(Adds Puerto Rico declares emergency ahead of Irma; funding details)
HOUSTON, Sept 4 (Reuters) - Authorities lifted an evacuation order for the area surrounding a once-burning chemical plant and a major fuel pipeline reopened on Monday as Texas edged toward recovery from the devastation of Hurricane Harvey.
The storm dumped some 50 inches (125 cm) of rain on the low-lying Gulf coastal region after coming ashore on Aug. 25, killing about 50 people and causing what the Texas governor said could be up to $180 billion in damage.
Flooding led to a series of fires at the Arkema SA chemical plant in Crosby, a town of about 2,300 people some 25 miles (40 km) northeast of Houston. Containers of chemicals which are unstable if not kept refrigerated started igniting on Thursday after power outages cut off cooling systems.
Local firefighters under the watch of the U.S. Environmental Protection Agency and the Texas Commission on Environmental Quality performed a controlled burn of organic peroxides on Sunday to eliminate any vestiges and reduce the danger.
On Monday, the company said the Crosby Fire Department had lifted a 1.5-mile (2.4-km) evacuation zone around the plant, allowing neighbors to return to their homes, and that the company had opened an assistance center to help those affected find temporary housing.
The lifting of the order may help residents like Paul Mincey, a 31-year-old tugboat engineer who has been kept out the ranch home he shares with his girlfriend, return to normal.
"It could be full of snakes for all we know. We have no idea what's in there," Mincey said from aboard a tugboat in the Houston Ship Channel, which he said was polluted by floating railroad ties, trees and trash strewn by the storm.
Like others forced from the evacuation zone, Mincey said he was eager to assess water damage and begin repairs while hoping for financial aid to deal with property damage.
HOW TO PAY?
The question of how to pay for hurricane recovery was also consuming Washington after Texas Governor Greg Abbott on Sunday increased his damage estimate to between $150 billion and $180 billion.
Some 190,000 homes were damaged and another 13,500 destroyed, the Texas Department of Public Safety said on Monday.
At least 33,000 people sought refuge in Texas shelters overnight, with another 1,300 doing so in Louisiana, the American Red Cross said.
Republicans and Democrats returning to Washington after a month-long break will need to put political differences aside in order to approve an aid package. U.S. Treasury Secretary Steven Mnuchin on Sunday challenged Congress to raise the government's debt limit in order to free up relief spending.

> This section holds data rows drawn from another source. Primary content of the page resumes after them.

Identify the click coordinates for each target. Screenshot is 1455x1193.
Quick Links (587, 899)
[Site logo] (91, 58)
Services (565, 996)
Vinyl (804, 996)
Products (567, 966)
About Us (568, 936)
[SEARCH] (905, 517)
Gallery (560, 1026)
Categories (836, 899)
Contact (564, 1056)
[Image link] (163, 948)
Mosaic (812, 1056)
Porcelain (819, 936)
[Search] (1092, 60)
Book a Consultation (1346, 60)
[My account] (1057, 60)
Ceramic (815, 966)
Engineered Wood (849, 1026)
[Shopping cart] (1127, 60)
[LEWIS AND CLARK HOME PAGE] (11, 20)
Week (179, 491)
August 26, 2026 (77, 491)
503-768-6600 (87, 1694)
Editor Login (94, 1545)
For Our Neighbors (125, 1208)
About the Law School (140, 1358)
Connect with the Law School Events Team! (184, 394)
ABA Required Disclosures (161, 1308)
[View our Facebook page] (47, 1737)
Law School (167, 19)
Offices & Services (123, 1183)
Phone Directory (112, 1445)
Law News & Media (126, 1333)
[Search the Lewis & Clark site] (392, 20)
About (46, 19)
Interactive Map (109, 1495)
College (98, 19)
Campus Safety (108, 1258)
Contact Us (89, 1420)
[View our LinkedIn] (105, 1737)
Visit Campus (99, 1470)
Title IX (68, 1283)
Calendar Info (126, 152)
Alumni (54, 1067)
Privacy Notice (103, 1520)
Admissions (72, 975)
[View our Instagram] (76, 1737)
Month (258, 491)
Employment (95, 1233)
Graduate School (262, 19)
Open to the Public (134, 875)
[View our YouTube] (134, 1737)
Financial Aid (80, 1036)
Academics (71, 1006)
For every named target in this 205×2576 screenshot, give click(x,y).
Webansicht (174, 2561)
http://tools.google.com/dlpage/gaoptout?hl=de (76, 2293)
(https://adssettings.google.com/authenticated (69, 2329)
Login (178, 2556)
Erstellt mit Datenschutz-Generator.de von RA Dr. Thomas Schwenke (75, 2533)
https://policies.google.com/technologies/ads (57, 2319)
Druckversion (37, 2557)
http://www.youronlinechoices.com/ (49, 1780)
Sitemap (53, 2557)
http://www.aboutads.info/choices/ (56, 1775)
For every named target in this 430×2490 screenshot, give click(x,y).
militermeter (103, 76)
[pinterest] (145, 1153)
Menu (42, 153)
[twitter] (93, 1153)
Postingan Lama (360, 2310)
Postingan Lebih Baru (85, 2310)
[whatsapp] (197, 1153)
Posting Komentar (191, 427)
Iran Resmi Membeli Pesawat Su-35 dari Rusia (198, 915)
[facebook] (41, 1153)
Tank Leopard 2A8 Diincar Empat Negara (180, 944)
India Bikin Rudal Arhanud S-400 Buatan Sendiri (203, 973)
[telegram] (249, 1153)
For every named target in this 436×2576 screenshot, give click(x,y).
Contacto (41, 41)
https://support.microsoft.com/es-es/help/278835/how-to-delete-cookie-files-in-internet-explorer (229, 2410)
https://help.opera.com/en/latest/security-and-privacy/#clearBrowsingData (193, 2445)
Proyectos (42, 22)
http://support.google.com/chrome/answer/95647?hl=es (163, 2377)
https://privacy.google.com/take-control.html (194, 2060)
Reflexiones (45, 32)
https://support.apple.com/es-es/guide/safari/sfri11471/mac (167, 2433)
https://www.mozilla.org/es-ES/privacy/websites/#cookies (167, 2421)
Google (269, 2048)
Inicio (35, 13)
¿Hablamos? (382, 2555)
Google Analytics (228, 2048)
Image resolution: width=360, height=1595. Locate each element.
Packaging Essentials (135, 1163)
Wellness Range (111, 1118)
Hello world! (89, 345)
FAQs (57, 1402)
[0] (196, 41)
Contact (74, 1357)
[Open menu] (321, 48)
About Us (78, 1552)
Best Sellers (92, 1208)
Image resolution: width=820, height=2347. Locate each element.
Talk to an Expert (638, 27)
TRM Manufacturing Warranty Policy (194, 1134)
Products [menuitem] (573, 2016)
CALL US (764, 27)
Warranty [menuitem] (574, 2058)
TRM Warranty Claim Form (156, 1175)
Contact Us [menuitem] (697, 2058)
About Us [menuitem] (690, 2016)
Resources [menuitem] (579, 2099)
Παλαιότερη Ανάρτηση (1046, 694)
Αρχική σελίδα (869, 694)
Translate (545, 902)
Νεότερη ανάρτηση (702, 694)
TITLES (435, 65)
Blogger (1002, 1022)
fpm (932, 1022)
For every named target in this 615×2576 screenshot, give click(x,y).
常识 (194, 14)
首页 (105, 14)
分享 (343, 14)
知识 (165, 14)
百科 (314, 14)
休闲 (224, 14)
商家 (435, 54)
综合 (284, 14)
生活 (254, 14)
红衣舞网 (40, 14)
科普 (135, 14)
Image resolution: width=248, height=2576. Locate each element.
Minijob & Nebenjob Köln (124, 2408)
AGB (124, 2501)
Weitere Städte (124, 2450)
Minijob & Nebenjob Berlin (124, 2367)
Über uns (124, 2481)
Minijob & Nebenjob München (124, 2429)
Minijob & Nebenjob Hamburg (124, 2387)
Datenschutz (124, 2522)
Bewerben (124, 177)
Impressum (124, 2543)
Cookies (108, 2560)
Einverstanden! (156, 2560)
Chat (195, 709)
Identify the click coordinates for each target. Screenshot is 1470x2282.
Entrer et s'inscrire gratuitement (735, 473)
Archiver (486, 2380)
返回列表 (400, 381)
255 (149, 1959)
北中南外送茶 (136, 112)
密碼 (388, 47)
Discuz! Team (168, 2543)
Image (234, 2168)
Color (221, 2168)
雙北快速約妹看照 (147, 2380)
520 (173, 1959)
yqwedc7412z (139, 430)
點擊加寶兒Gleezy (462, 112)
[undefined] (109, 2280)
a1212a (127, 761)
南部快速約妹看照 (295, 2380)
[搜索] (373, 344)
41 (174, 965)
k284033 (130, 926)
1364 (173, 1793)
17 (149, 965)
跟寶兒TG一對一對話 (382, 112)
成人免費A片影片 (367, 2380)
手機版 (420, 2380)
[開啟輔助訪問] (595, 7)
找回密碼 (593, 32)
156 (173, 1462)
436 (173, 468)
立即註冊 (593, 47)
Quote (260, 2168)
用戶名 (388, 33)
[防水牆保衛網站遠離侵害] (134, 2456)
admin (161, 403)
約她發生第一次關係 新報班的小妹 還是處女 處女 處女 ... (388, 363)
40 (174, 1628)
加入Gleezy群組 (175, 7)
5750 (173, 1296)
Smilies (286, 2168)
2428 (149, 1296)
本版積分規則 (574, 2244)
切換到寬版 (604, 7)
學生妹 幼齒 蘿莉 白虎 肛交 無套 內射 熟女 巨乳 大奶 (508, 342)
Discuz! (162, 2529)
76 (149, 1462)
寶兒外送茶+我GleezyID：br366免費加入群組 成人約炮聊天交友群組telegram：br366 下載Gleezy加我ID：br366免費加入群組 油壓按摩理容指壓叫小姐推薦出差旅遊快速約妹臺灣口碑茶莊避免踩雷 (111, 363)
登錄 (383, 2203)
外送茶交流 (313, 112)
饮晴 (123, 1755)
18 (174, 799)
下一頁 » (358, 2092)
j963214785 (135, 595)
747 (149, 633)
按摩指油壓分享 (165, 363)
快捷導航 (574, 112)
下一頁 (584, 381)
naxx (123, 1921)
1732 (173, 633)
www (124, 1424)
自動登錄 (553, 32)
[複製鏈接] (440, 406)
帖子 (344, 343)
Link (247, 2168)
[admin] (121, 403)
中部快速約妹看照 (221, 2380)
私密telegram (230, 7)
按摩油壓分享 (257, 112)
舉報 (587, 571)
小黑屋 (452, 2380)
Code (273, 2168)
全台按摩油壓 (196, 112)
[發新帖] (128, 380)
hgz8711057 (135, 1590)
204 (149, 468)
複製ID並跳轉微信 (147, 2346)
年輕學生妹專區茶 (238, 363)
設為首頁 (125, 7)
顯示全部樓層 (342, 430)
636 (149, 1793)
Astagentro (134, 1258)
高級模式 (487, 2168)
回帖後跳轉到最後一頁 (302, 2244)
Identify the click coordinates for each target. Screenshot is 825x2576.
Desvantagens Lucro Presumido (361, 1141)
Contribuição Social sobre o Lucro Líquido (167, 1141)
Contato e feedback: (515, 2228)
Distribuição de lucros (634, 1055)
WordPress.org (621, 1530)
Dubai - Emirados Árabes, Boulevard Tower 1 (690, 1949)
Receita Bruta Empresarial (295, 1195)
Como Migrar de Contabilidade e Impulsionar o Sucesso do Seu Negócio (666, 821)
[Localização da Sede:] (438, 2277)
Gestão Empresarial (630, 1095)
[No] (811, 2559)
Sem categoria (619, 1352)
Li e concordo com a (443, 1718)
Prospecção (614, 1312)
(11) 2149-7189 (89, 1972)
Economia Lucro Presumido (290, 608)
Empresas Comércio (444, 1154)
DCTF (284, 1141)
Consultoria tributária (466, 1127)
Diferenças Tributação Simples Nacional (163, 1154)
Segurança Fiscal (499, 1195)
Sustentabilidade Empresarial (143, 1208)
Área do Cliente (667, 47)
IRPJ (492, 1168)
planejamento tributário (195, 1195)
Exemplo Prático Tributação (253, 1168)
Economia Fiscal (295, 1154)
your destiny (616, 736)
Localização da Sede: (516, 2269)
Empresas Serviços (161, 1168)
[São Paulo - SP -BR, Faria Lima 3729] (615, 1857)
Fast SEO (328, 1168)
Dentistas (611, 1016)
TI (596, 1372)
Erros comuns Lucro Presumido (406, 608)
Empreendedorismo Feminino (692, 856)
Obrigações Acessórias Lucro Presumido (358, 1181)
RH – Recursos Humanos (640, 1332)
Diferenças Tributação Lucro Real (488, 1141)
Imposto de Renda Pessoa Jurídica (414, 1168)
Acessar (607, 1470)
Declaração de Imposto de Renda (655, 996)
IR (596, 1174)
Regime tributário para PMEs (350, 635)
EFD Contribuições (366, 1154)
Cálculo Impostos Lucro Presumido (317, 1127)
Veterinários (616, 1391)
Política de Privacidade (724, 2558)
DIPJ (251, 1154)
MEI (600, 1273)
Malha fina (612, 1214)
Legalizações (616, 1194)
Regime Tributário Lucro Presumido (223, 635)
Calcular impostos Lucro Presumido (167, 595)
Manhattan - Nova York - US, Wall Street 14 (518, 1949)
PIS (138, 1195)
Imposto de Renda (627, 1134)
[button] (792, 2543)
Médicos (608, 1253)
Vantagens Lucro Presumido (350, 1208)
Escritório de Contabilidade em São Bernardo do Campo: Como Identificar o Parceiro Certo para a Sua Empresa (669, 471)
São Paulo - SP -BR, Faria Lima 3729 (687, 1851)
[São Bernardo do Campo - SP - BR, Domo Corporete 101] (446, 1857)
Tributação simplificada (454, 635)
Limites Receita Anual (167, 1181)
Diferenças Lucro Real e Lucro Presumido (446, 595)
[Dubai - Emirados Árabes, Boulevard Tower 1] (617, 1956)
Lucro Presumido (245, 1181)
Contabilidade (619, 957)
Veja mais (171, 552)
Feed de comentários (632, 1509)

The U.S. House of Representatives will vote Wednesday on $7.85 billion in emergency relief funds for the Federal Emergency Management Agency (FEMA) and the Small Business Administration and plans another vote later this month on a separate $6.7 billion sought by President Donald Trump.
In one indication of funding needs, the Texas Department of Public Safety on Monday estimated damage to public property at $382.3 million.
ANOTHER HURRICANE BREWING
As the recovery from Harvey picked up speed, Puerto Rico Governor Ricardo Rossello declared a state of emergency and activated the National Guard in preparation for the arrival of Irma, a dangerous Category 3 hurricane.
Irma, which is forecast to strengthen on Tuesday night, is set to hit the U.S. territory on Wednesday, the U.S. National Hurricane Center said.
Current models do not show Irma entering the Gulf of Mexico, where Harvey dealt a major blow to the most important energy hub in the United States, taking up to one-fourth of the country's oil refining capacity offline and driving up fuel prices.
But Colonial Pipeline, the largest American fuel system, said on Monday it would restart a segment of its pipeline in Texas that had been cut off, enabling it to restore the flow distillates such as diesel fuel from Texas to New Jersey.
The gasoline pipeline was due to resume operations on Tuesday, the company said.
Most ports in Texas were open on Monday, some with restrictions on traffic and vessel size, said Colonel Lars Zetterstrom, head of the Army Corps of Engineers' regional office in Galveston.